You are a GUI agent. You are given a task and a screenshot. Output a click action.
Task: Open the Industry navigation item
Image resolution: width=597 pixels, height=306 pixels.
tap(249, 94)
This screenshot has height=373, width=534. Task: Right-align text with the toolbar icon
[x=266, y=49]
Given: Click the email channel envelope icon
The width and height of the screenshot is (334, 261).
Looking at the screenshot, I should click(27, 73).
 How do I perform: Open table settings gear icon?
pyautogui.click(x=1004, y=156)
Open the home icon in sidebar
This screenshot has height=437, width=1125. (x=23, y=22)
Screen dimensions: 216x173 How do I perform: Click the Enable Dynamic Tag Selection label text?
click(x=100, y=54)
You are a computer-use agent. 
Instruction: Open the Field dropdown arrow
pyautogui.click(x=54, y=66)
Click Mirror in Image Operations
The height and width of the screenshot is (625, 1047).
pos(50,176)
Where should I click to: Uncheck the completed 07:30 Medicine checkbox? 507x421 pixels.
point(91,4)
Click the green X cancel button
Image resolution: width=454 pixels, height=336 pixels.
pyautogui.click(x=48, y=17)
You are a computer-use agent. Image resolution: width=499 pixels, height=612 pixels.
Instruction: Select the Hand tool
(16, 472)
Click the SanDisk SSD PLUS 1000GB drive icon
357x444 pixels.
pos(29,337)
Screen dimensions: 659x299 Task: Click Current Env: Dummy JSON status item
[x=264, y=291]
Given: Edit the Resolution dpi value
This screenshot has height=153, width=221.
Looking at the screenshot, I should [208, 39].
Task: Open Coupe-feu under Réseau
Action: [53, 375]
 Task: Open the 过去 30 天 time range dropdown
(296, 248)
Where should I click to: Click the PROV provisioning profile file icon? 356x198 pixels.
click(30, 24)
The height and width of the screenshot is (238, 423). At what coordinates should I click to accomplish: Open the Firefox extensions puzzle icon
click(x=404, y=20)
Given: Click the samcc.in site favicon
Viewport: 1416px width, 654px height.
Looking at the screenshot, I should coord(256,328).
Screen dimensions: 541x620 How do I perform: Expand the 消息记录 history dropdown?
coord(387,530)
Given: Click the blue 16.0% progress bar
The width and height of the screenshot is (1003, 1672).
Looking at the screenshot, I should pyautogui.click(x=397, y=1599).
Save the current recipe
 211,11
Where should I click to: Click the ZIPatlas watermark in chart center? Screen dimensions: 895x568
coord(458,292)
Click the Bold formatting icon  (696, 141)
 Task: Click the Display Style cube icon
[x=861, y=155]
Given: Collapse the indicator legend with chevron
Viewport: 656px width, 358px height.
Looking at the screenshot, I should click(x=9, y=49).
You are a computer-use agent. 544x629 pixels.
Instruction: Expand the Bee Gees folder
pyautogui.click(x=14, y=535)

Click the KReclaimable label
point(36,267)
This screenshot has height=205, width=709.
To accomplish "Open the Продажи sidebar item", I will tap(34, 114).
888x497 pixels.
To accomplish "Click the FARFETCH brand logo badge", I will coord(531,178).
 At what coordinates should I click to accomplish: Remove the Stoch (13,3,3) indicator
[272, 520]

--------------------------------

- [PROBLEM STATEMENT]: Please write out the whole listing exactly as given.

- [SOLUTION FOR THIS PROBLEM]:
You are a GUI agent. You are given a task and a screenshot. Output a click action.
Task: Open the Industry navigation item
Image resolution: width=597 pixels, height=306 pixels.
tap(249, 94)
This screenshot has height=373, width=534. Task: Right-align text with the toolbar icon
[x=266, y=49]
Given: Click the email channel envelope icon
The width and height of the screenshot is (334, 261).
Looking at the screenshot, I should click(27, 73).
 How do I perform: Open table settings gear icon?
pyautogui.click(x=1004, y=156)
Open the home icon in sidebar
This screenshot has height=437, width=1125. (x=23, y=22)
Screen dimensions: 216x173 How do I perform: Click the Enable Dynamic Tag Selection label text?
click(x=100, y=54)
You are a computer-use agent. 
Instruction: Open the Field dropdown arrow
pyautogui.click(x=54, y=66)
Click Mirror in Image Operations
The height and width of the screenshot is (625, 1047).
pos(50,176)
Where should I click to: Uncheck the completed 07:30 Medicine checkbox? 507x421 pixels.
point(91,4)
Click the green X cancel button
Image resolution: width=454 pixels, height=336 pixels.
pyautogui.click(x=48, y=17)
You are a computer-use agent. Image resolution: width=499 pixels, height=612 pixels.
Instruction: Select the Hand tool
(16, 472)
Click the SanDisk SSD PLUS 1000GB drive icon
357x444 pixels.
pos(29,337)
Screen dimensions: 659x299 Task: Click Current Env: Dummy JSON status item
[x=264, y=291]
Given: Edit the Resolution dpi value
This screenshot has height=153, width=221.
Looking at the screenshot, I should [208, 39].
Task: Open Coupe-feu under Réseau
Action: [53, 375]
 Task: Open the 过去 30 天 time range dropdown
(296, 248)
Where should I click to: Click the PROV provisioning profile file icon? 356x198 pixels.
click(30, 24)
The height and width of the screenshot is (238, 423). At what coordinates should I click to accomplish: Open the Firefox extensions puzzle icon
click(x=404, y=20)
Given: Click the samcc.in site favicon
Viewport: 1416px width, 654px height.
Looking at the screenshot, I should coord(256,328).
Screen dimensions: 541x620 How do I perform: Expand the 消息记录 history dropdown?
coord(387,530)
Given: Click the blue 16.0% progress bar
The width and height of the screenshot is (1003, 1672).
Looking at the screenshot, I should pyautogui.click(x=397, y=1599).
Save the current recipe
 211,11
Where should I click to: Click the ZIPatlas watermark in chart center? Screen dimensions: 895x568
coord(458,292)
Click the Bold formatting icon  (696, 141)
 Task: Click the Display Style cube icon
[x=861, y=155]
Given: Collapse the indicator legend with chevron
Viewport: 656px width, 358px height.
Looking at the screenshot, I should click(x=9, y=49).
You are a computer-use agent. 544x629 pixels.
Instruction: Expand the Bee Gees folder
pyautogui.click(x=14, y=535)

Click the KReclaimable label
point(36,267)
This screenshot has height=205, width=709.
To accomplish "Open the Продажи sidebar item", I will tap(34, 114).
888x497 pixels.
To accomplish "Click the FARFETCH brand logo badge", I will coord(531,178).
 At what coordinates should I click to accomplish: Remove the Stoch (13,3,3) indicator
[272, 520]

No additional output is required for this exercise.